Excerpts from a dataset
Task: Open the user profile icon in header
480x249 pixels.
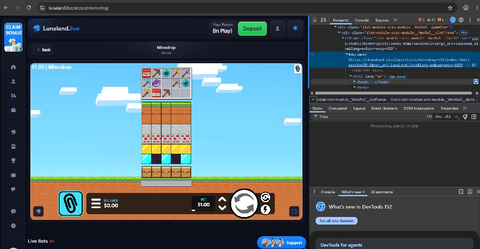Action: [277, 28]
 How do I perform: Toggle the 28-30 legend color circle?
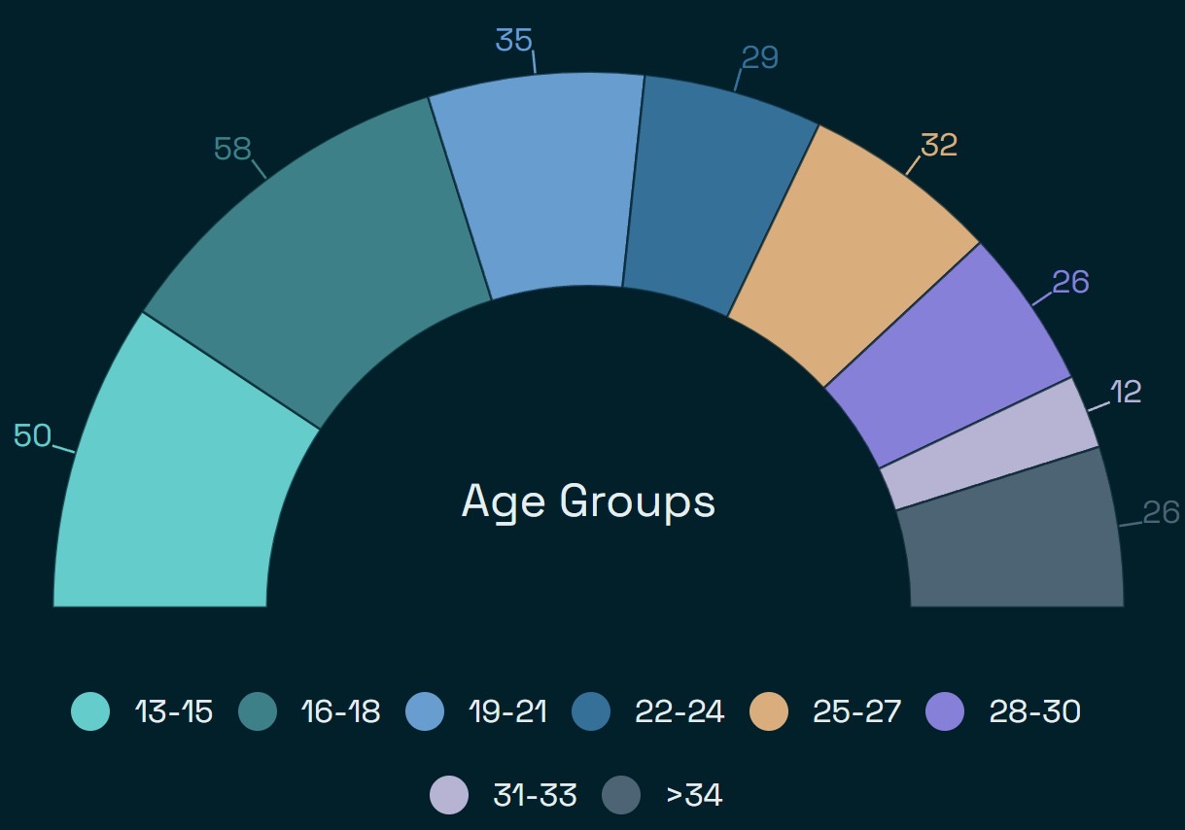pos(946,711)
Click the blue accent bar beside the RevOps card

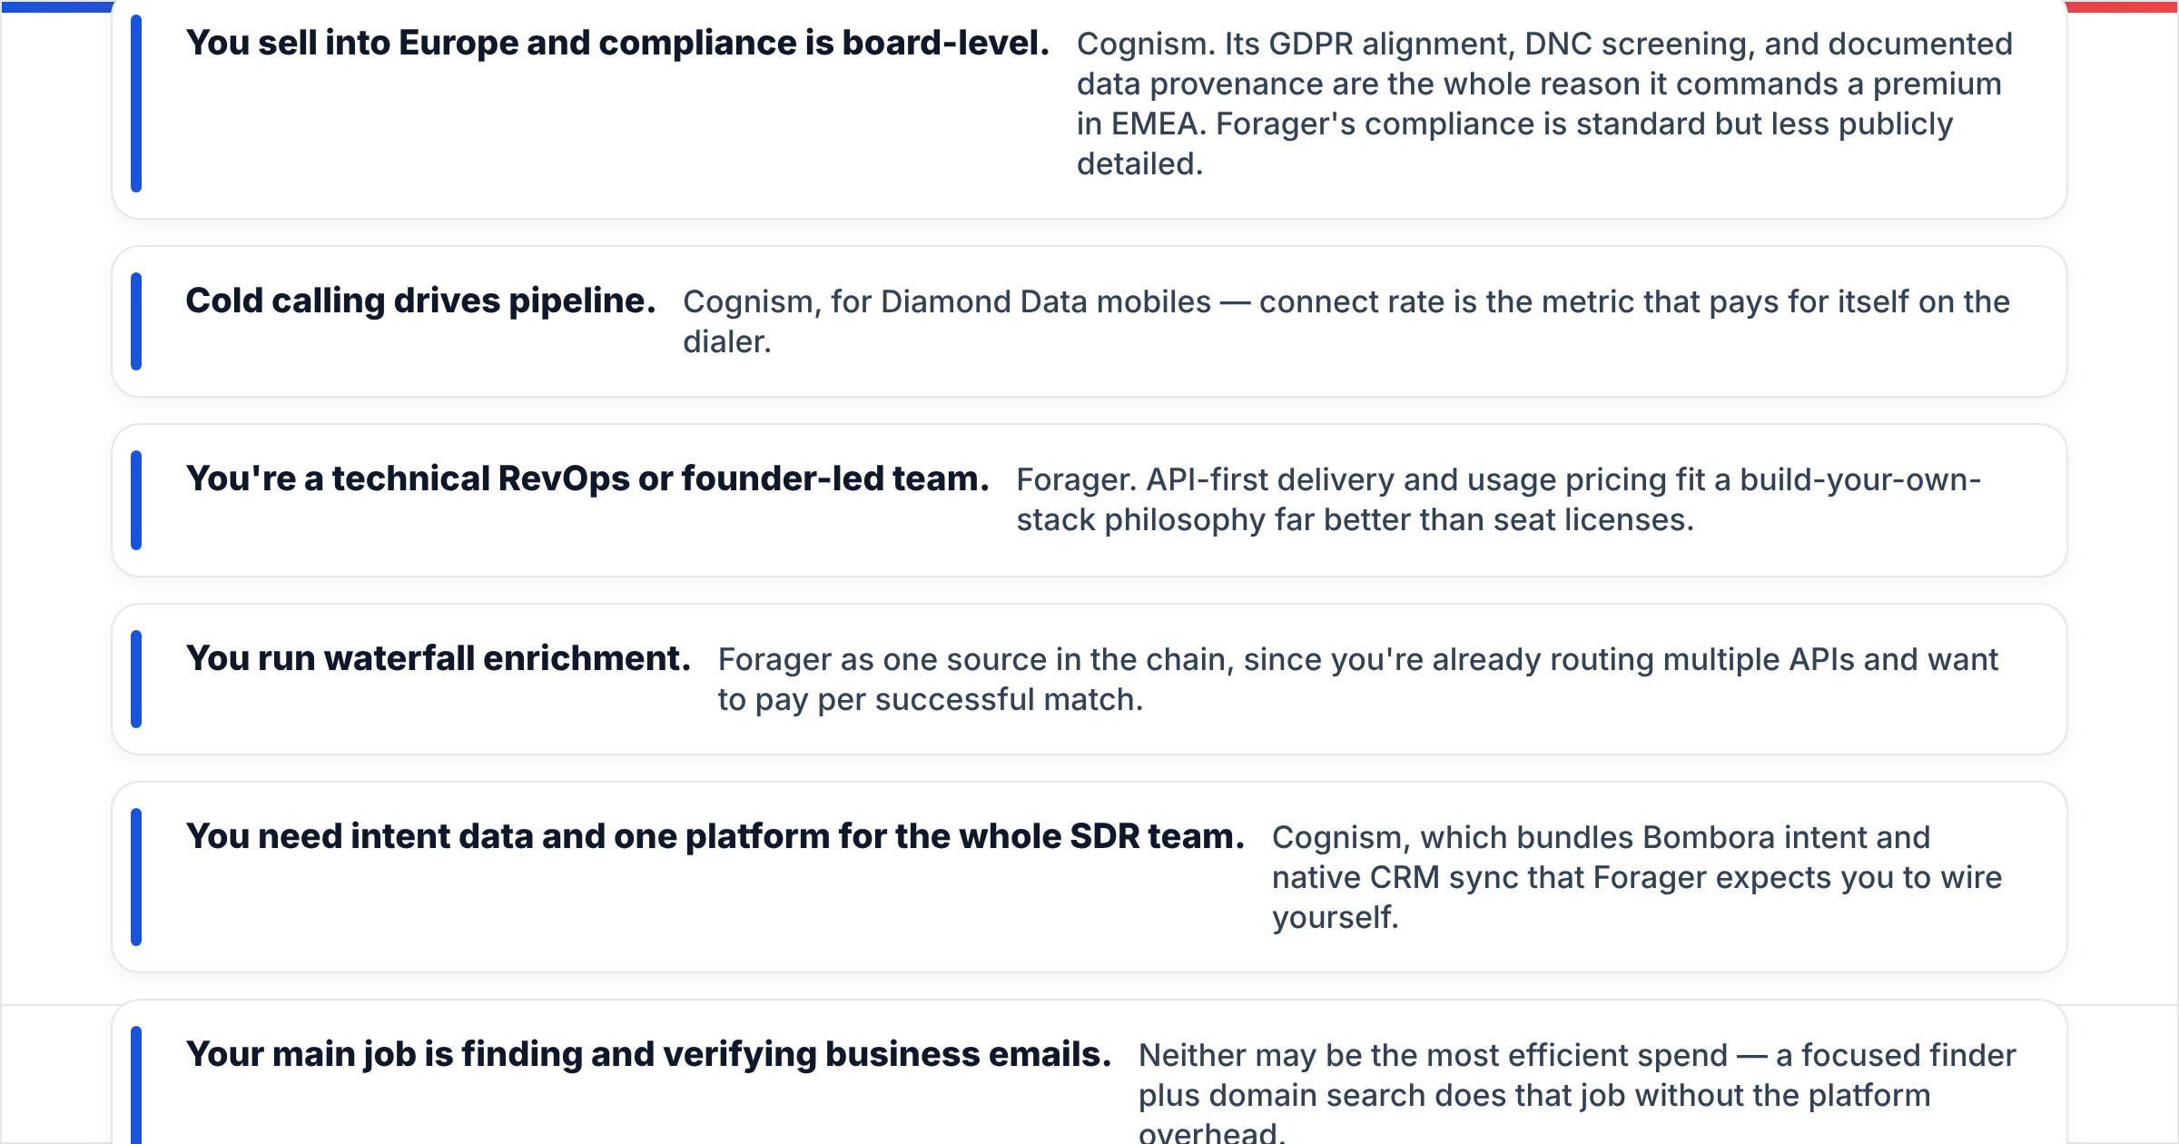pyautogui.click(x=136, y=500)
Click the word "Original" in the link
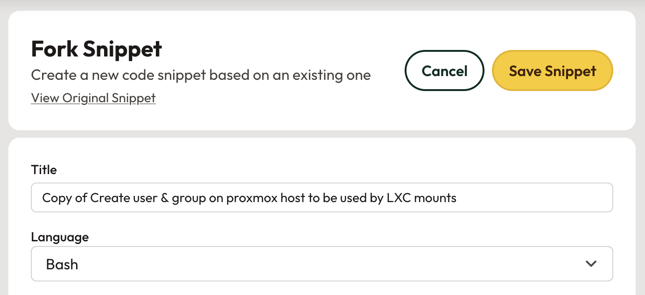The width and height of the screenshot is (645, 295). pos(87,98)
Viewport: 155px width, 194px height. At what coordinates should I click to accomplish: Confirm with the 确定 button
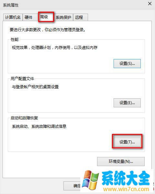72,186
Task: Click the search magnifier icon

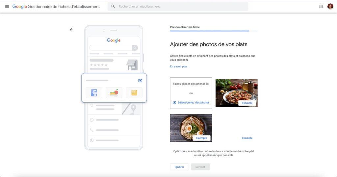Action: [x=113, y=7]
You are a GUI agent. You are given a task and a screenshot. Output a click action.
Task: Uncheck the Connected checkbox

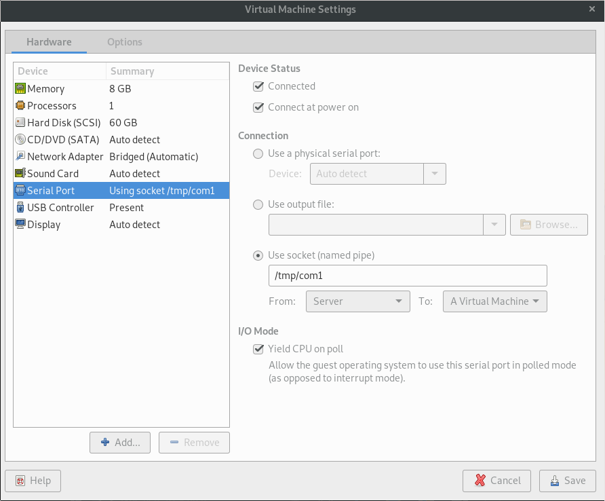pos(258,86)

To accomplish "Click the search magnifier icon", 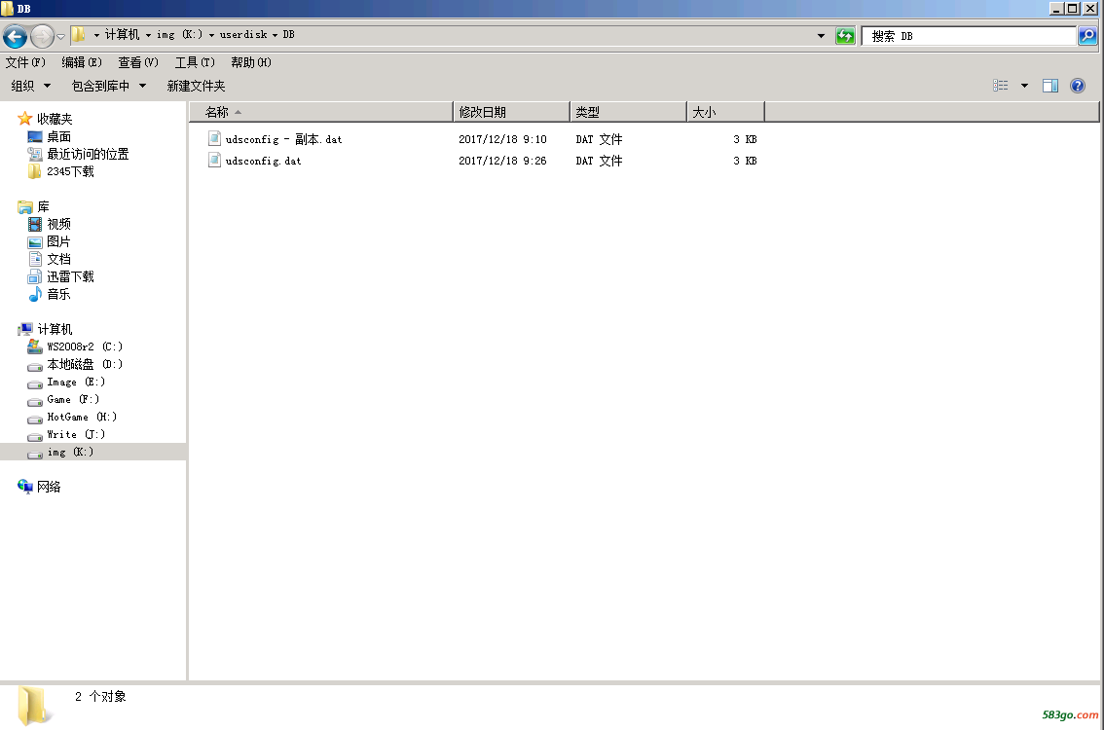I will [x=1087, y=36].
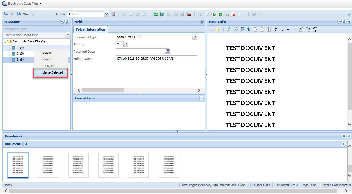Image resolution: width=352 pixels, height=194 pixels.
Task: Click the scanner icon in top toolbar
Action: click(6, 14)
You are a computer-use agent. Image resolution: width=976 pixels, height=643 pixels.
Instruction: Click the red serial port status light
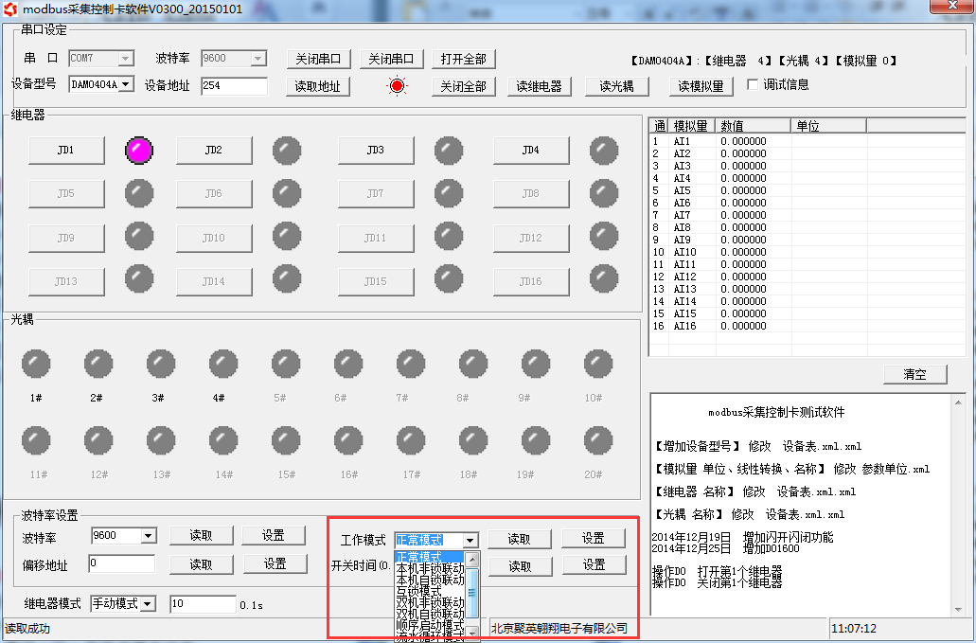coord(397,86)
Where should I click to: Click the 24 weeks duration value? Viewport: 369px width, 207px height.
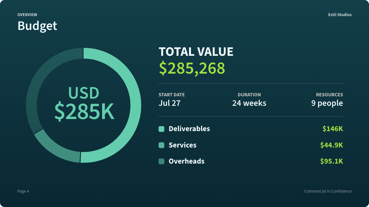click(x=249, y=103)
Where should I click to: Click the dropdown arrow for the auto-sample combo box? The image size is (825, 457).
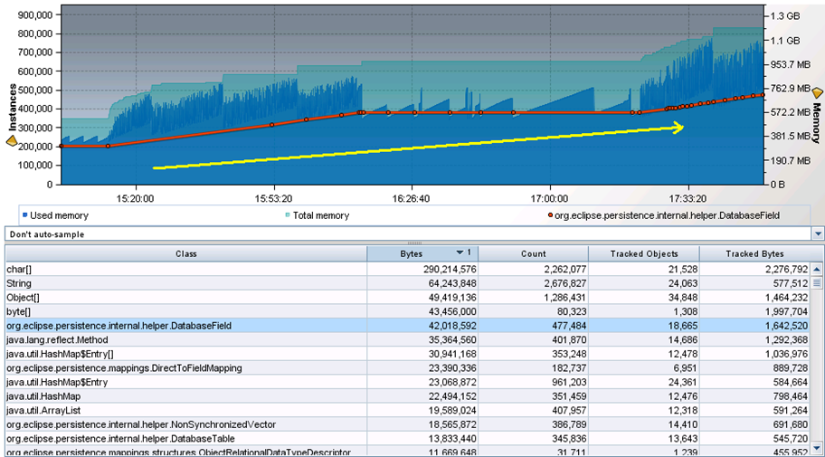click(x=818, y=233)
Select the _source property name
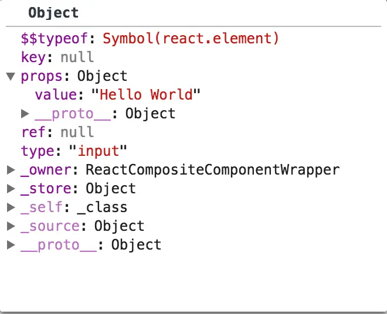The image size is (387, 314). pyautogui.click(x=50, y=227)
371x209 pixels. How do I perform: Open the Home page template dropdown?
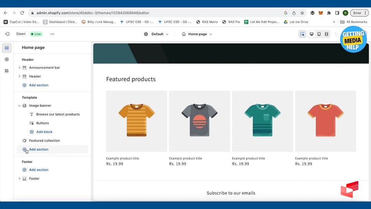[x=197, y=34]
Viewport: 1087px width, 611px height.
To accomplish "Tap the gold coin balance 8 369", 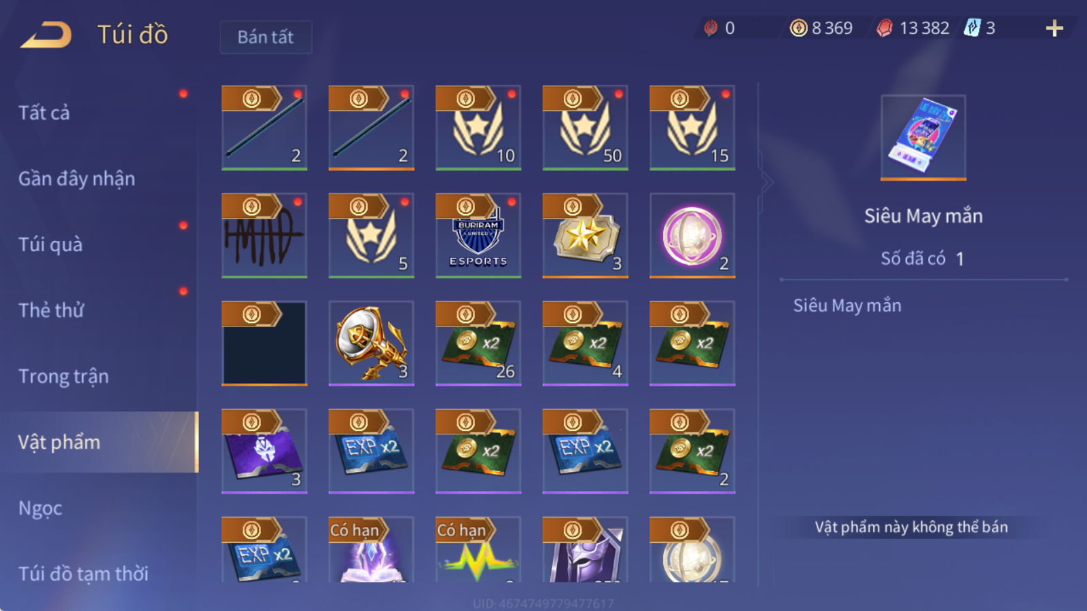I will coord(821,28).
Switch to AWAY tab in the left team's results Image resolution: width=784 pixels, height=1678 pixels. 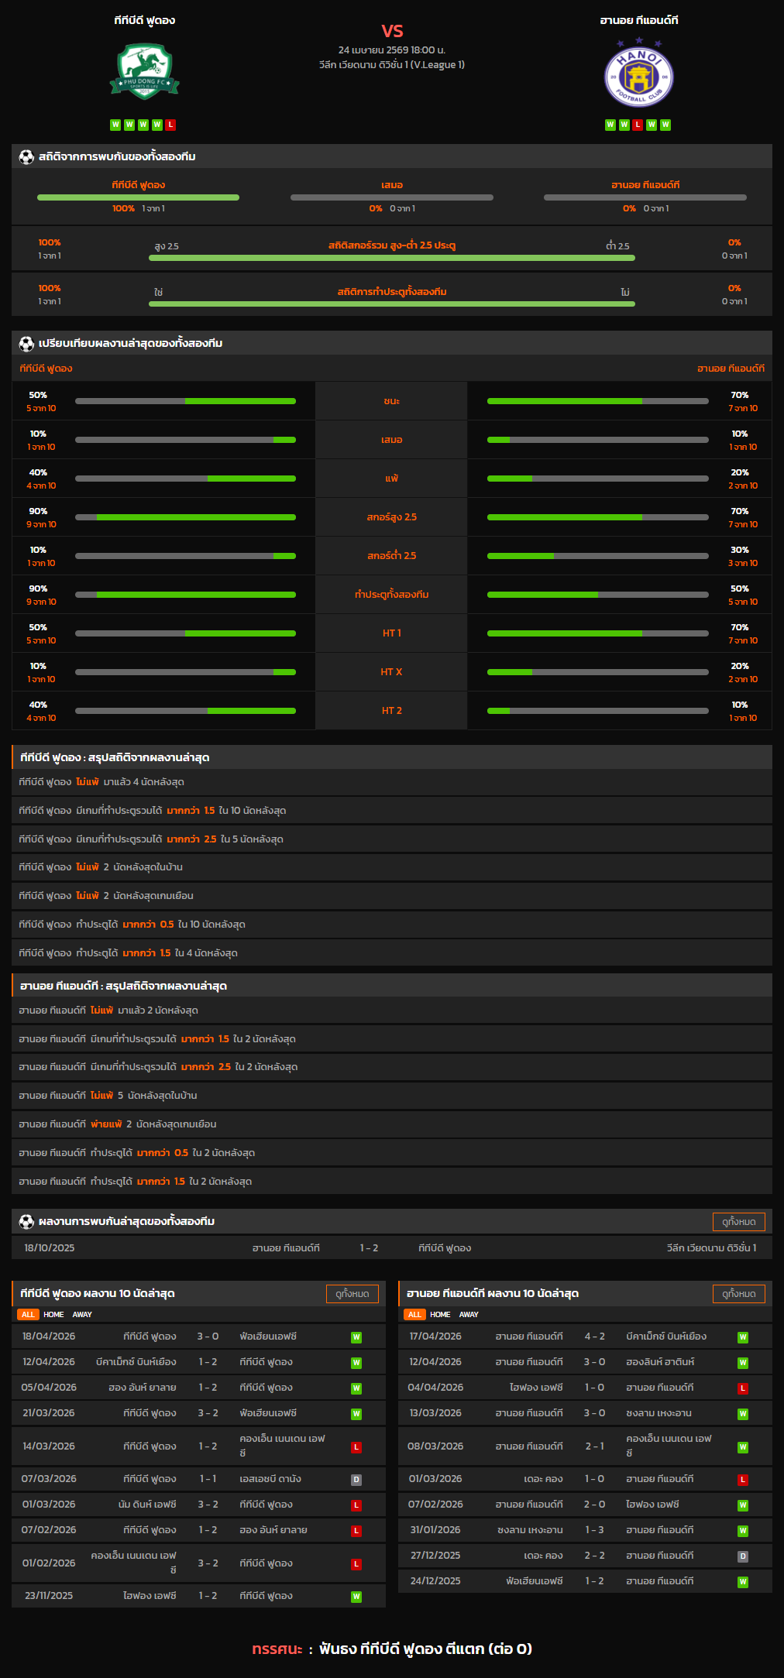pyautogui.click(x=82, y=1315)
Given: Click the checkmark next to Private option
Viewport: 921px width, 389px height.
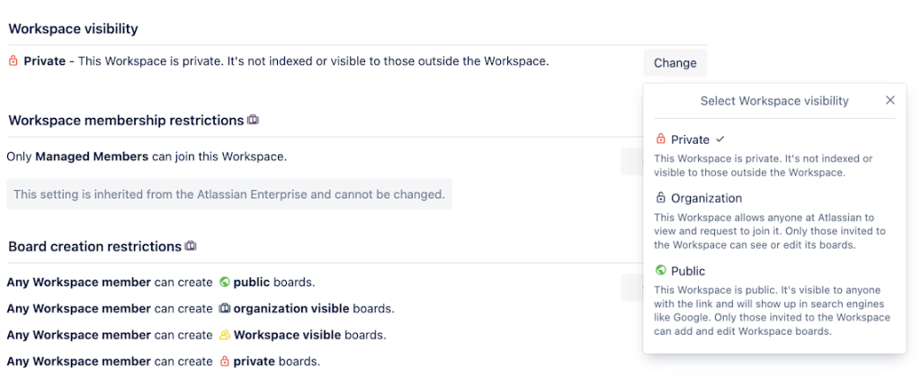Looking at the screenshot, I should point(720,140).
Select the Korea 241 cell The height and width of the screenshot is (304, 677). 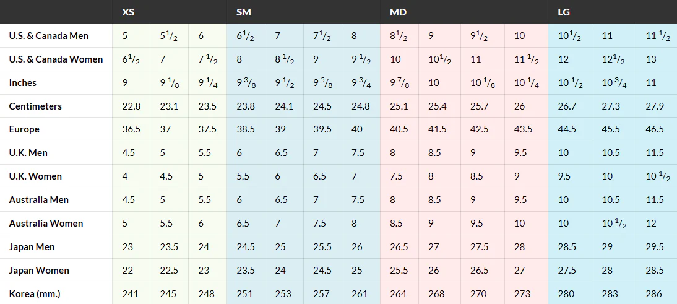click(131, 294)
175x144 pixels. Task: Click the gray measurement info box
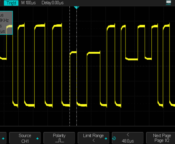(6, 23)
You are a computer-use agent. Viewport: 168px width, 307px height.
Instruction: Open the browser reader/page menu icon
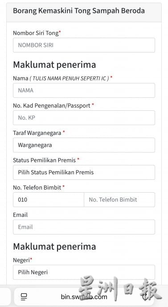pos(24,297)
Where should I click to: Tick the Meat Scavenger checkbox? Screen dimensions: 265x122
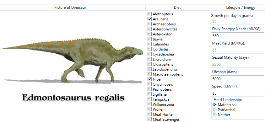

__Work task__.
Check each line of the records above for "computer", and copy those that have it.

__Response to this task__.
You are a computer-use agent. Image resolution: width=976 pixels, height=643 pixels.
You are a computer-use agent. Viewport: 168px width, 307px height.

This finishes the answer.